» **EXTRACTED DATA**:
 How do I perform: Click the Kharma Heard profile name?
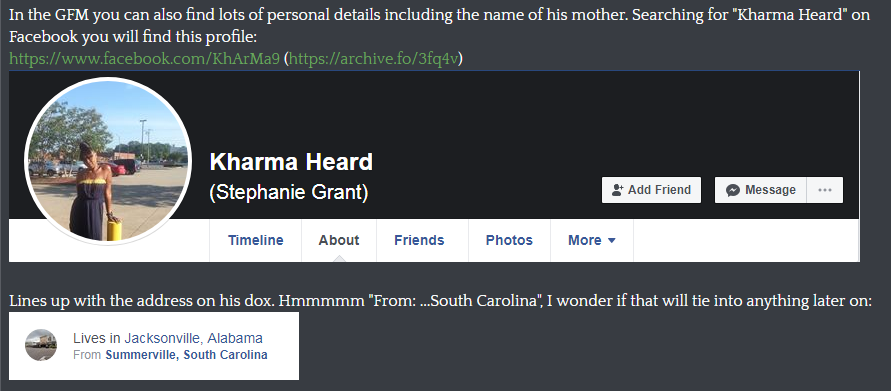point(291,163)
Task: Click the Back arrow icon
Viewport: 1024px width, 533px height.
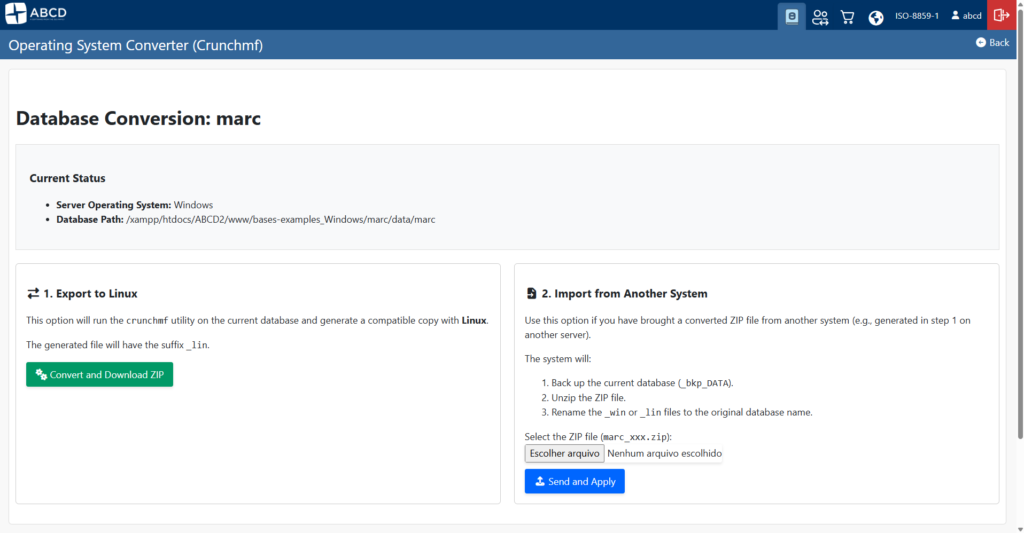Action: pyautogui.click(x=981, y=43)
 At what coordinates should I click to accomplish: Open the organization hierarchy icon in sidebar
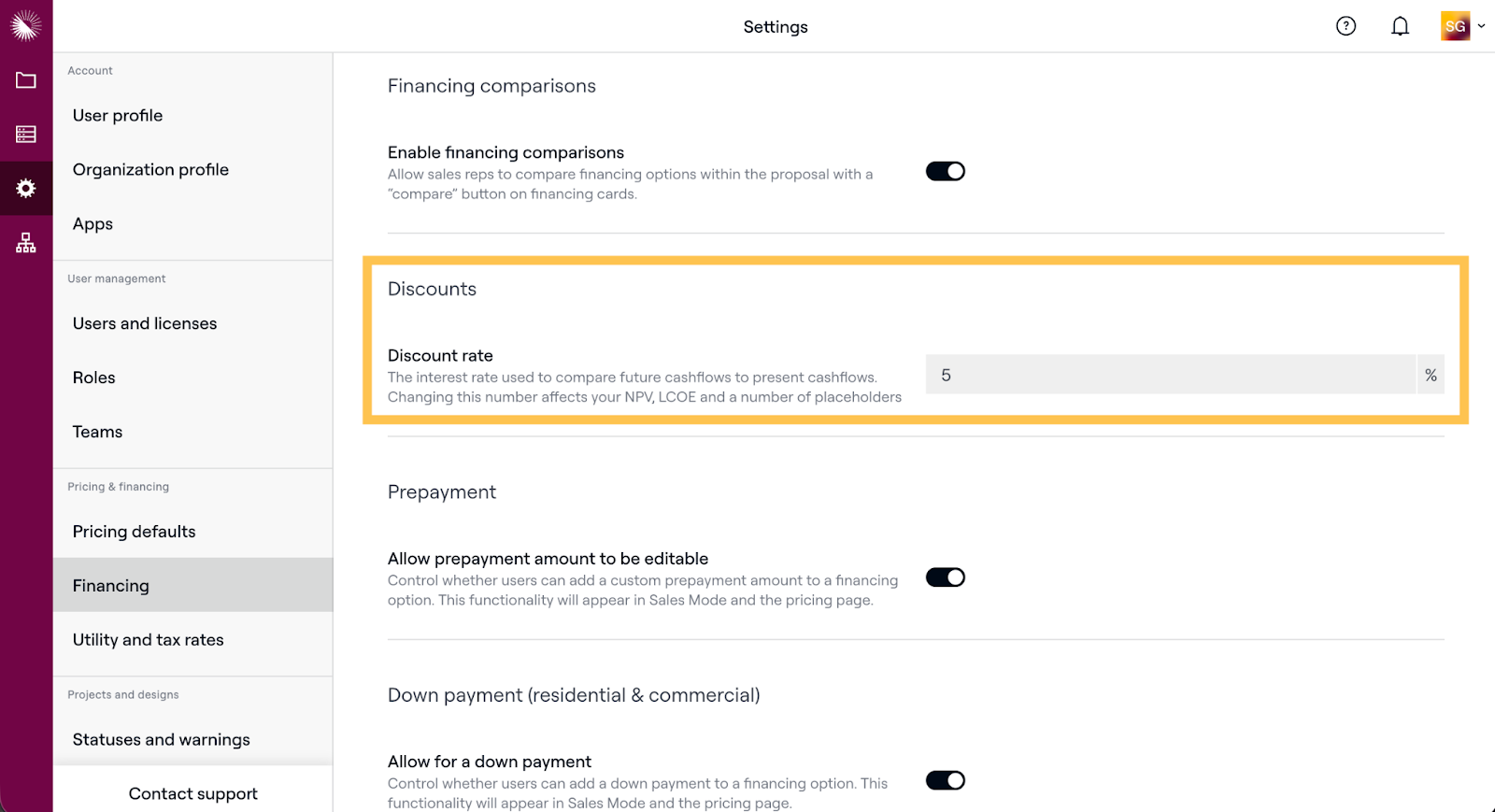point(26,243)
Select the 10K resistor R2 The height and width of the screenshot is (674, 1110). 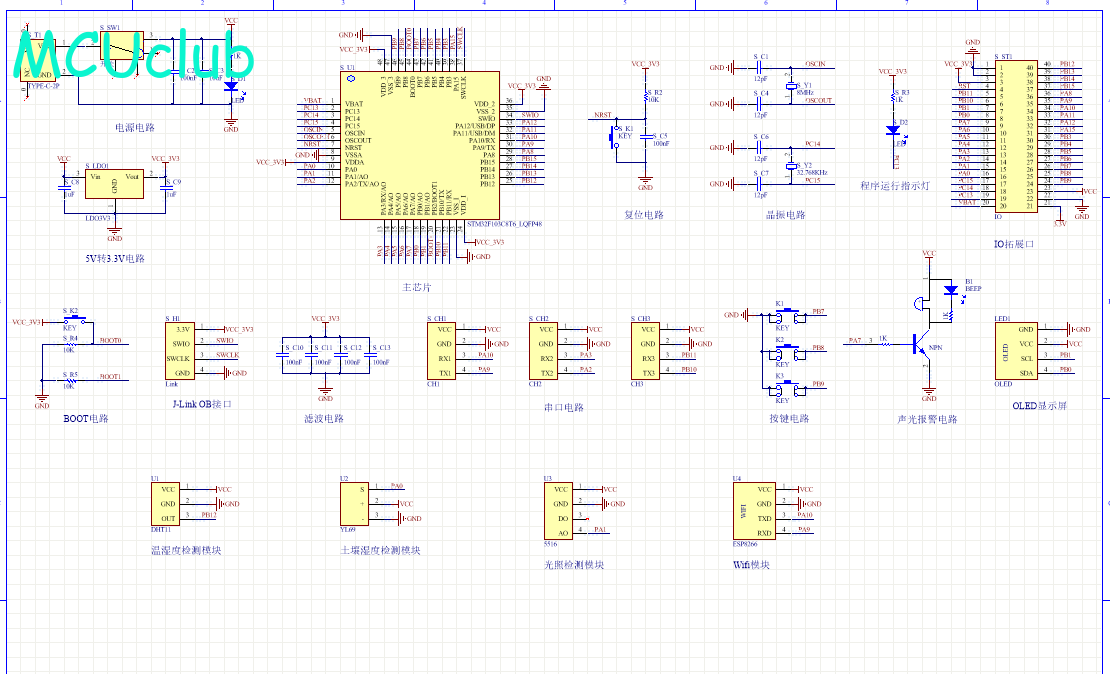click(646, 96)
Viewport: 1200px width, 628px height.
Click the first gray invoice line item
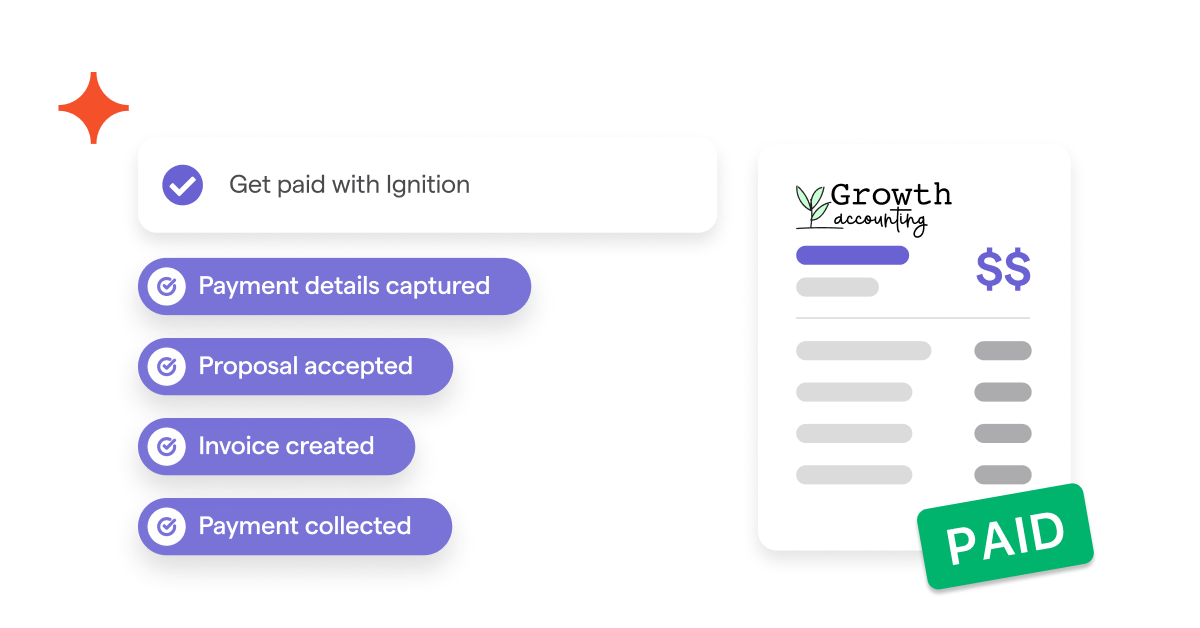(863, 351)
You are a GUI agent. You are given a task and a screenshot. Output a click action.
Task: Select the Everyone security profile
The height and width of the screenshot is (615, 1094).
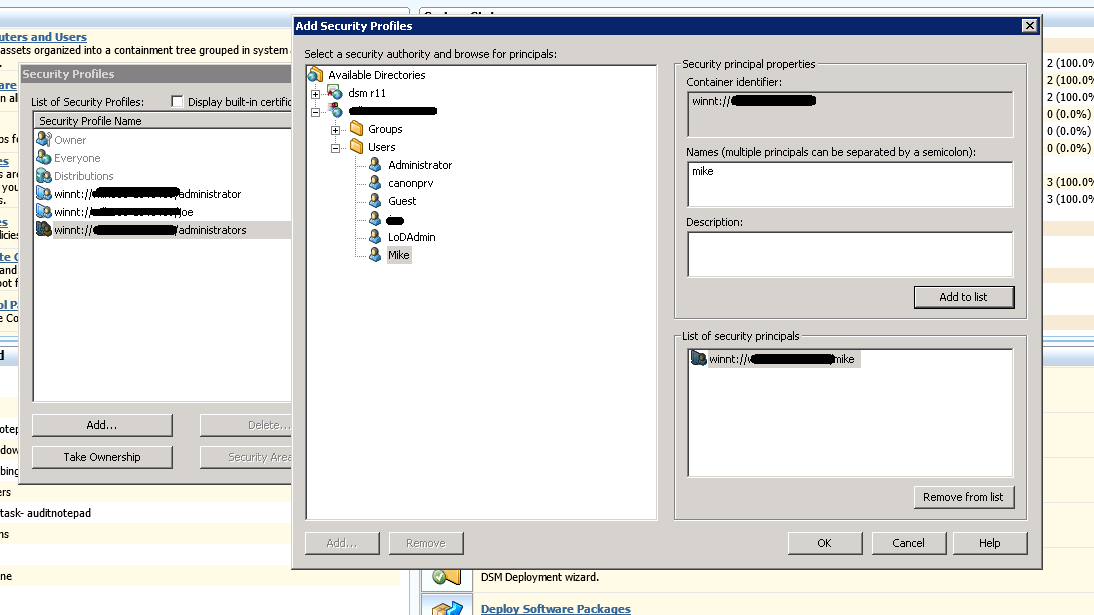click(x=77, y=158)
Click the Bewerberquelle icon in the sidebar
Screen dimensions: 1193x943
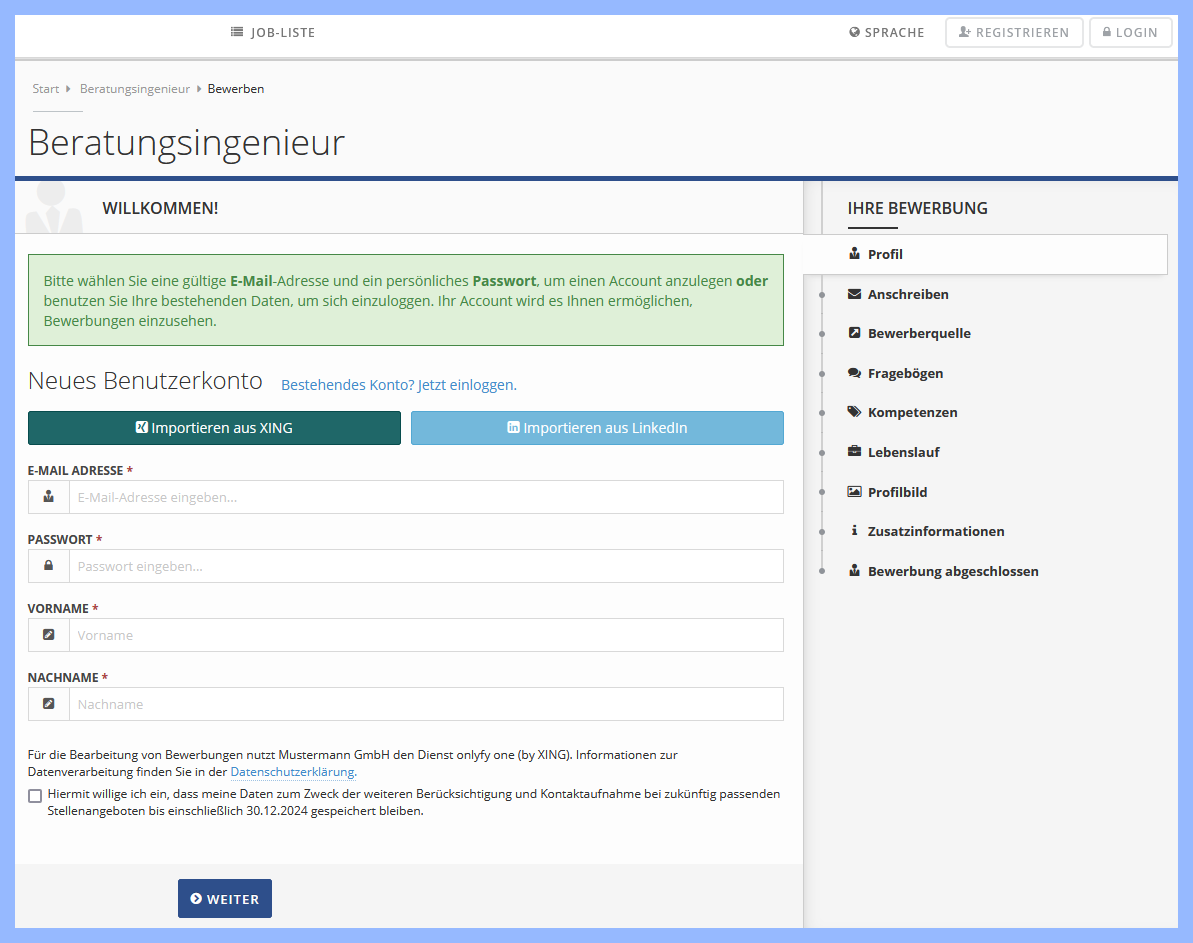(x=852, y=332)
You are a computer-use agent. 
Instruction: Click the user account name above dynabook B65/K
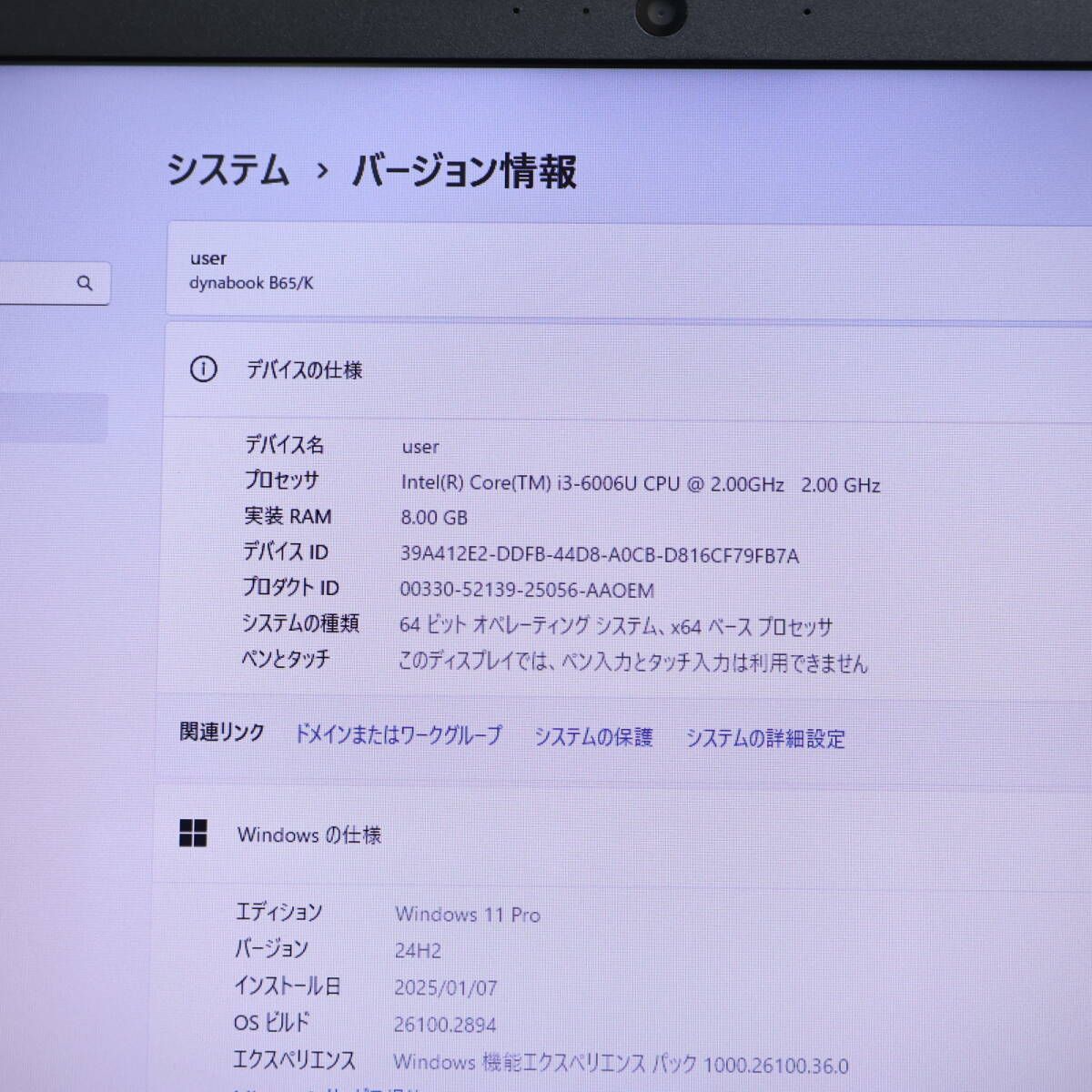[x=209, y=258]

» **WHAT NEEDS TO BE DONE**: Gather all lines from the records above in which "agent" appears.

» **TASK RESULT**:
You are a GUI agent. You are given a task and a screenshot. Output a click action.
You are a computer-use agent. 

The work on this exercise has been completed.